Tomcat WAR deployment failed with CSRF error

When we try to deploy a WAR file on external tomcat server, sometimes the deployment may fail with the below error.

CSRF stands for Cross Site Request Forgery.

This is one of the filters that prevent CSRF attack on the tomcat server.

Recreate the issue

Let's try to recreate this issue before discussing about how we can fix it.

Step 1: Try to deploy a WAR file on external tomcat server.

Step 2: Deployment failed with the CSRF error

Fix the issue

We get this error when we try to deploy a WAR file with size greater than the maximum upload file size defined within the tomcat manager application.

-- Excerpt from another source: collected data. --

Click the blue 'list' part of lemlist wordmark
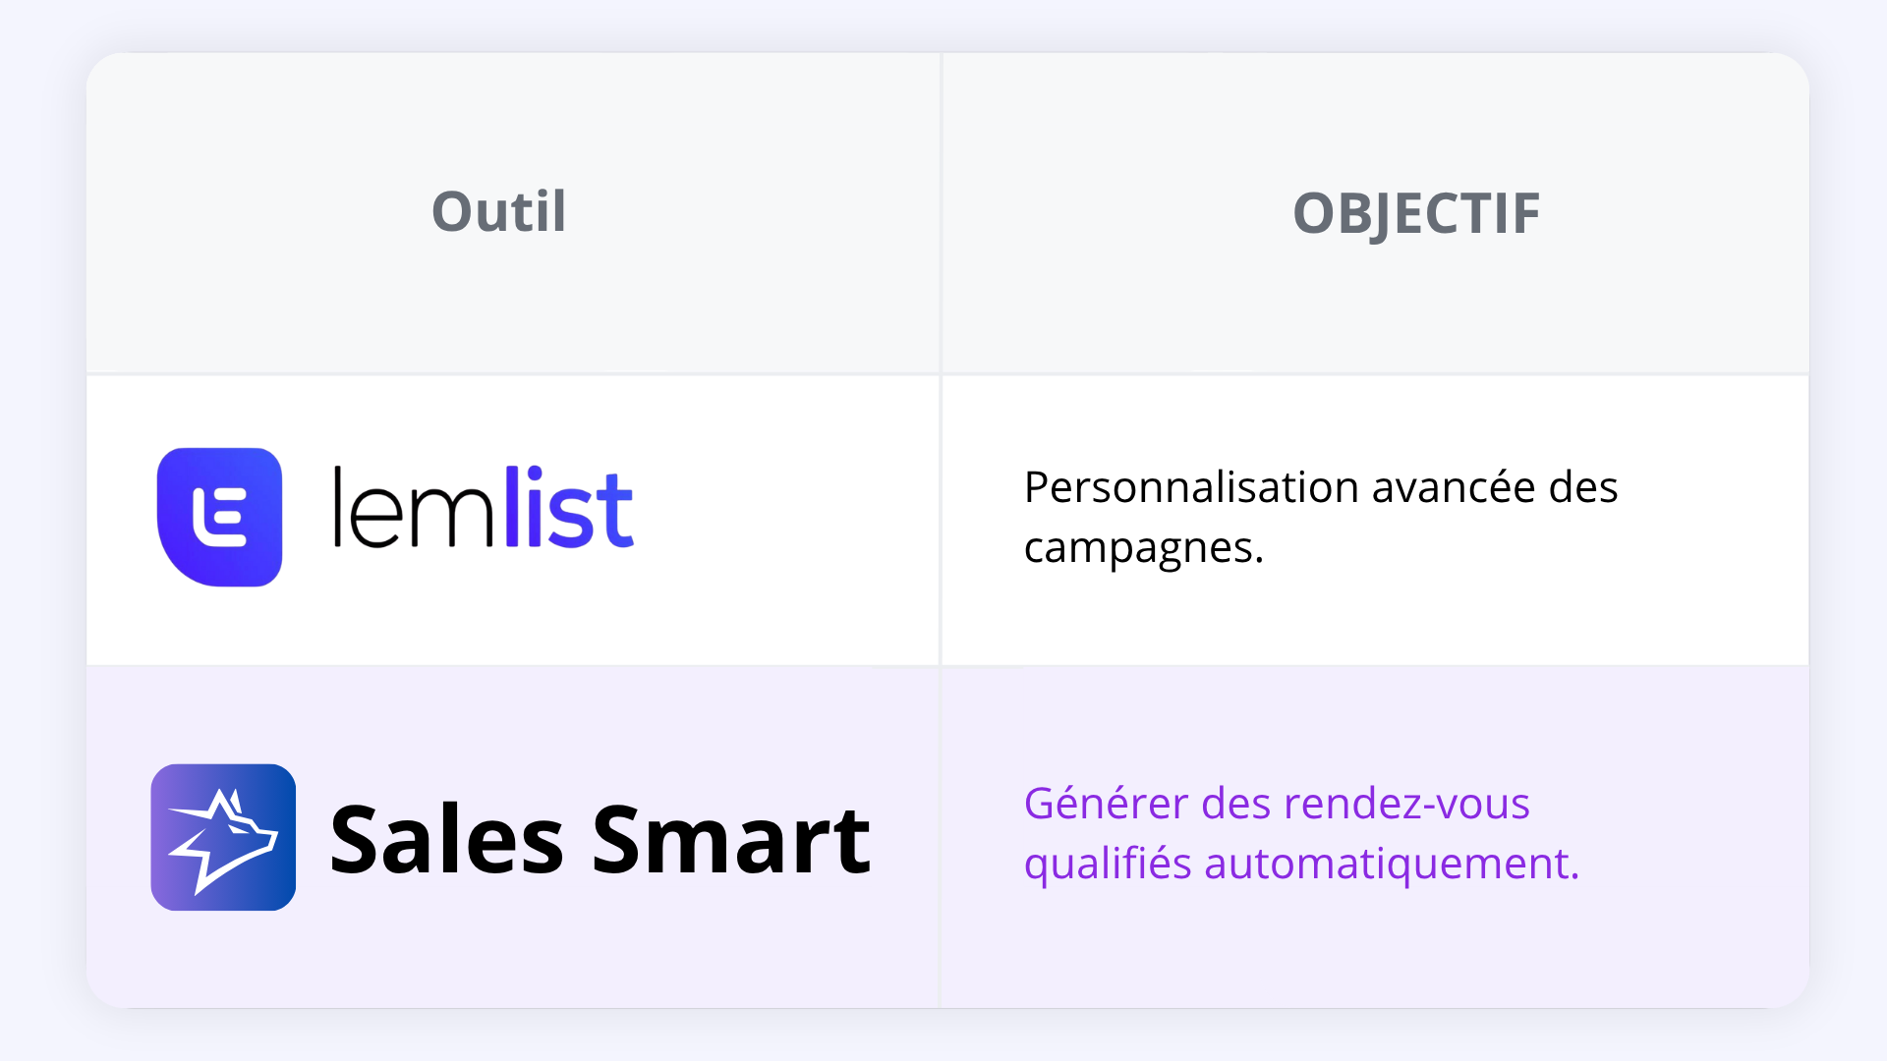 coord(569,507)
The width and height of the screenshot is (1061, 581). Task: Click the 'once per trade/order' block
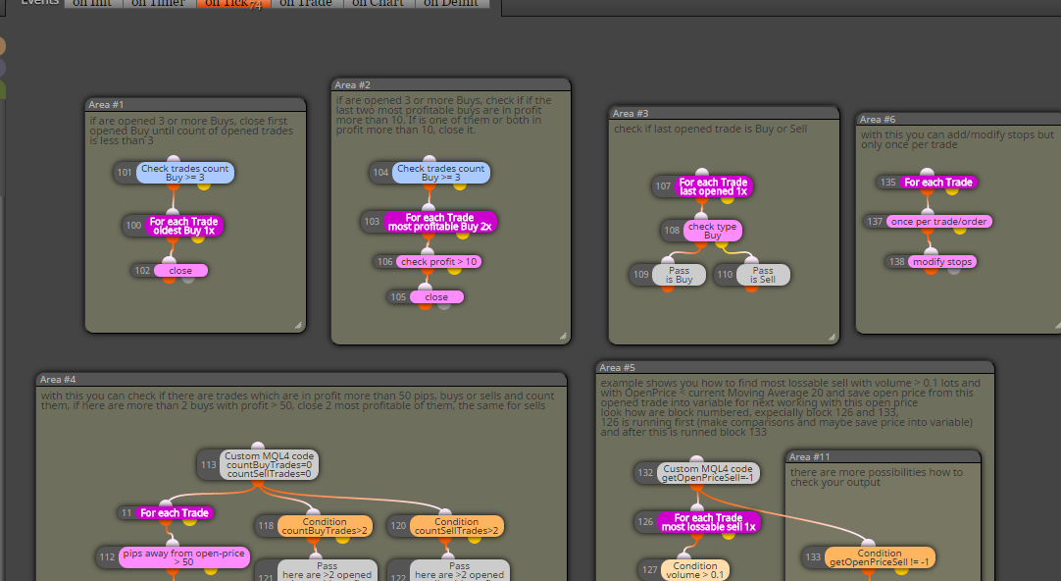(x=938, y=222)
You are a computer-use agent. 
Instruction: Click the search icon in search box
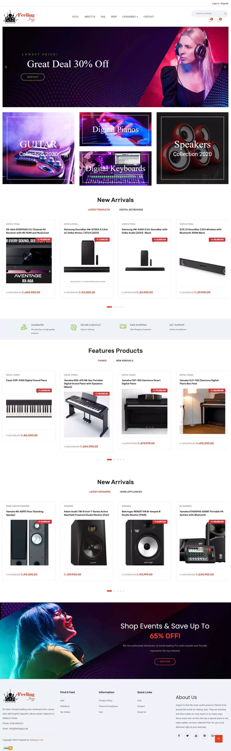(x=225, y=14)
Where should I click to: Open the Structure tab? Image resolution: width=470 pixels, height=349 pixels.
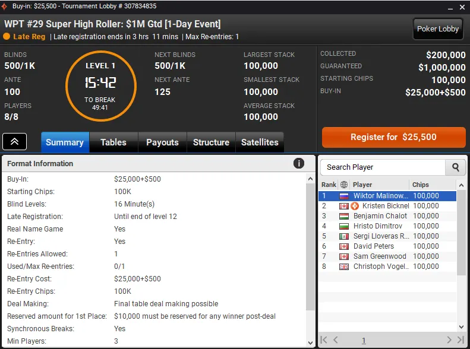pyautogui.click(x=211, y=142)
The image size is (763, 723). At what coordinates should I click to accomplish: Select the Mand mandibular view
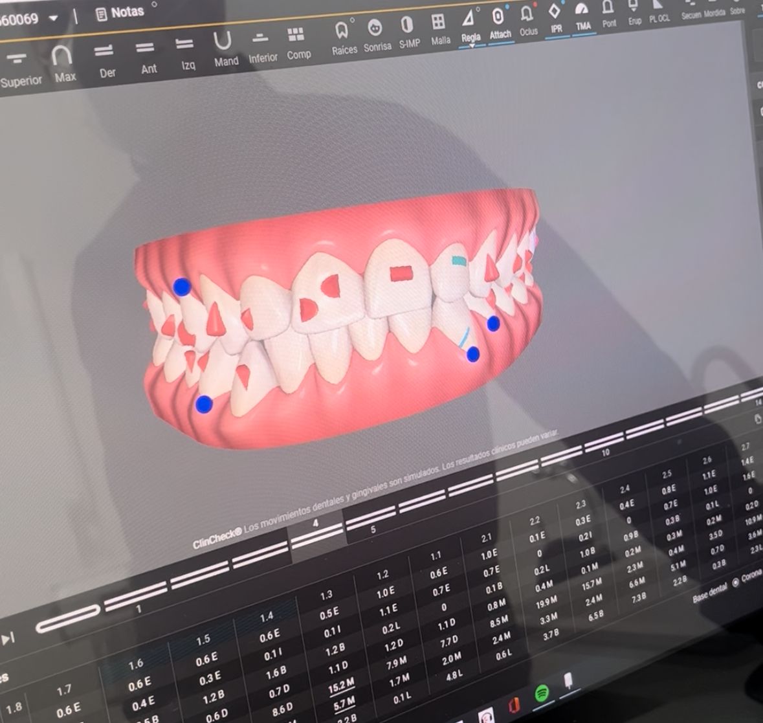(225, 49)
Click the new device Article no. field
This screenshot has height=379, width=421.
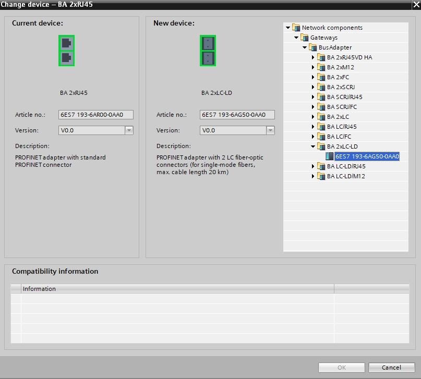pyautogui.click(x=237, y=115)
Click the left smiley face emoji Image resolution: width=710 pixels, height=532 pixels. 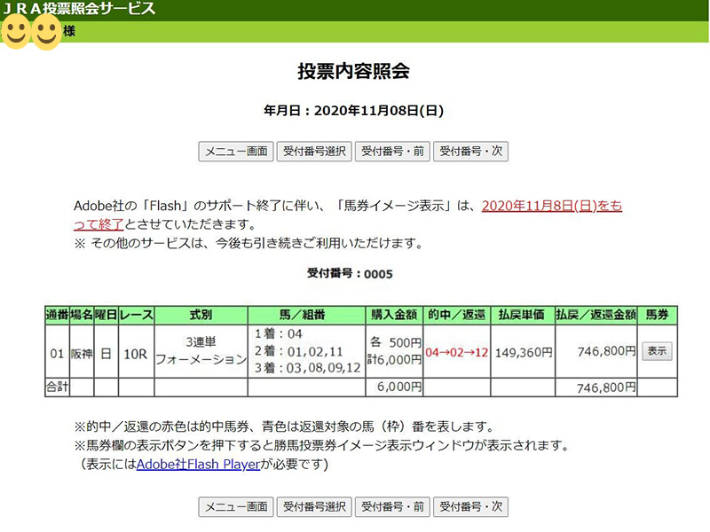[x=16, y=33]
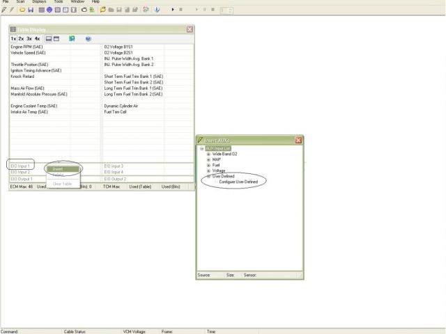
Task: Choose Insert from the context menu
Action: tap(59, 169)
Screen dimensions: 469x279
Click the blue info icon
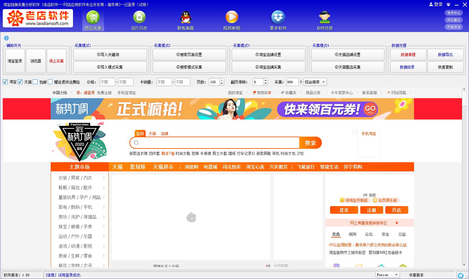6,38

So, the solution is to update the respective property to increase the maximum file size to something greater than the WAR file size.

• Example: If the upload WAR file size is 70 MB, update the maximum file size to 100MB to resolve this issue.

The default maximum file size if 50MB, and it can be updated in the file located in the tomcat installation directory as mentioned below.

• C:\Program Files\Apache Software Foundation\Tomcat 9.0\webapps\manager\WEB-INF\web.xml

In the below snapshot, the value is updated to 152428800 from 52428800 (for 50MB) against both <max-file-size> and <max-request-size> to increase both file and request sizes.

Retry WAR Deployment

After making the above discussed update in the web.xml file within the tomcat manager application configuration, retry deplyoying the same WAR file using the manager application.

This time, the deployment is successful without any CSRF issues.

Conclusion

We now know how to fix CSRF issue that may occur during WAR deployment using manager application on external tomcat server.